PROBLEM REQUIREMENTS
Top to bottom, every record is to be copied word for word.

─── INFORMATION SHOWN ───

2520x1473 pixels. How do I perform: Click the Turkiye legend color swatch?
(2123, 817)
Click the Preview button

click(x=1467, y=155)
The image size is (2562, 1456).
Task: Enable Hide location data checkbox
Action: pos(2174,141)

───

WRITTEN RESPONSE
2520x1473 pixels. How do I perform: Click the Turkiye legend color swatch?
(2123, 817)
Click the Preview button

click(x=1467, y=155)
The image size is (2562, 1456).
Task: Enable Hide location data checkbox
Action: pos(2174,141)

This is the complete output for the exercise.